Residents speak out on social phobia
07/16/2009 10:53 PM | By Biju Mathew, Web Coordinator
Biju Mathew delves deep into the hidden world of social phobia, which is far removed from reality, and finds tales of survival.
Case study 1
A*, a 30-year-old man, used to be uncomfortable in all social situations. During school days, he used to tremble when asked questions in front of his classmates. He used to get confused, forget answers that he knew, and avoided extracurricular activities.
School years passed by uneventfully. Later, he took up a law course hoping that would help him. He avoided practical sessions as far as possible. But the situation changed when he worked as a junior lawyer.
During discussions with senior advocates or while presenting a case in front of his colleagues, A. would sweat and his voice would break and become feeble.
Gradually, he became nervous whenever he met strangers and found it difficult to interact with them. He would be tense and his mouth would dry up when new clients came to see him; he could not initiate a conversation and his hands would shake while writing. A. had similar problems during social gatherings, especially while eating or talking to acquaintances or strangers.
Slowly, he started to avoid social gatherings altogether. The problem became so acute that it started to hamper his social and professional life. He had to quit practising law and take up a job where he had minimal interaction.
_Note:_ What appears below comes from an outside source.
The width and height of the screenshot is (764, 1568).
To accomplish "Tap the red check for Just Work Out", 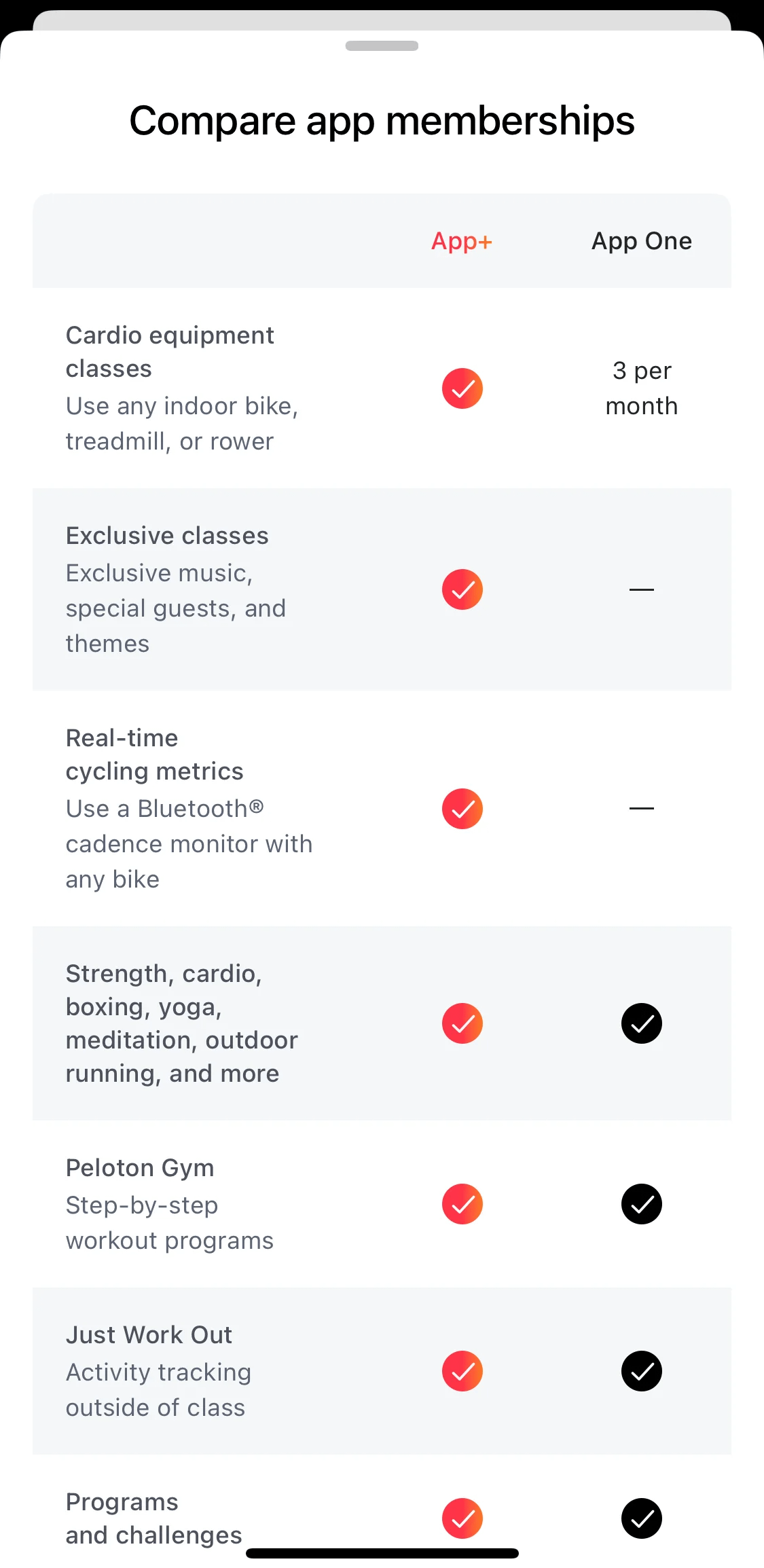I will (462, 1371).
Even there he found it difficult to meet his boss.
Finally, A. told his problem to his family doctor, who advised him to see a psychiatrist. A. was diagnosed with social phobia. Since he had a severe anxiety problem, he was started on anxiolytic and anti-depressant medication.
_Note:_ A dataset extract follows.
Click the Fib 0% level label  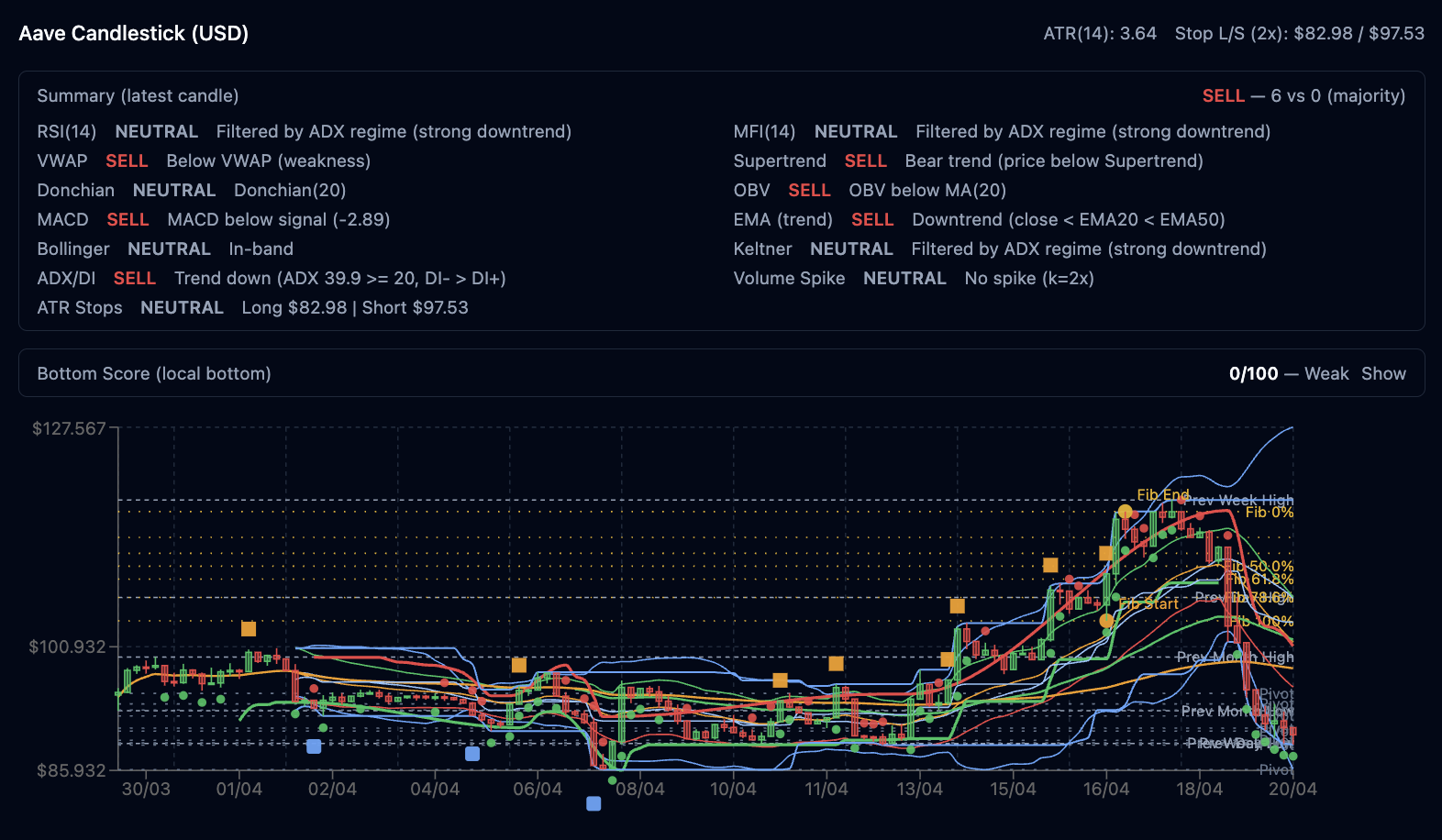(1269, 513)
This helped to reduce anxiety quickly. He underwent, over a period of 12 weeks, 16 sessions of both individual and group cognitive behaviour therapy, mainly graduated exposure to social situations and cognitive restructuring. Social skill training was also given.
There was significant improvement in his social anxiety. His job performance has improved. The anxiolytic medication was reduced and stopped over a period of six weeks and anti-depressant medication after one year. A. has been off medication for the past six months.
He got a job promotion and now leads a satisfactory social life.
*Name of the patient changed by doctor.
Case study 2
Dubai: S.K.*, a 39-year-old marketing manager, used to be anxious during business meetings.
He used to get extremely nervous if he had to discuss or present topics in front of people.
Even while growing up, he used to avoid social events and gatherings due to anxiety.
Slowly, the problem became so severe that it started to affect his job.
And when he became a manager, it got worse.
Added responsibility and more social interaction could have aggravated his problem.
S.K. was unable to function effectively as a manager.
He was diagnosed with social phobia and treated with anxiolytics, given relaxation therapy and counselling.
The medication was gradually reduced then stopped. The patient attended therapy sessions once a month and recovered completely in six months. S.K. was fully cooperative, which helped in his recovery.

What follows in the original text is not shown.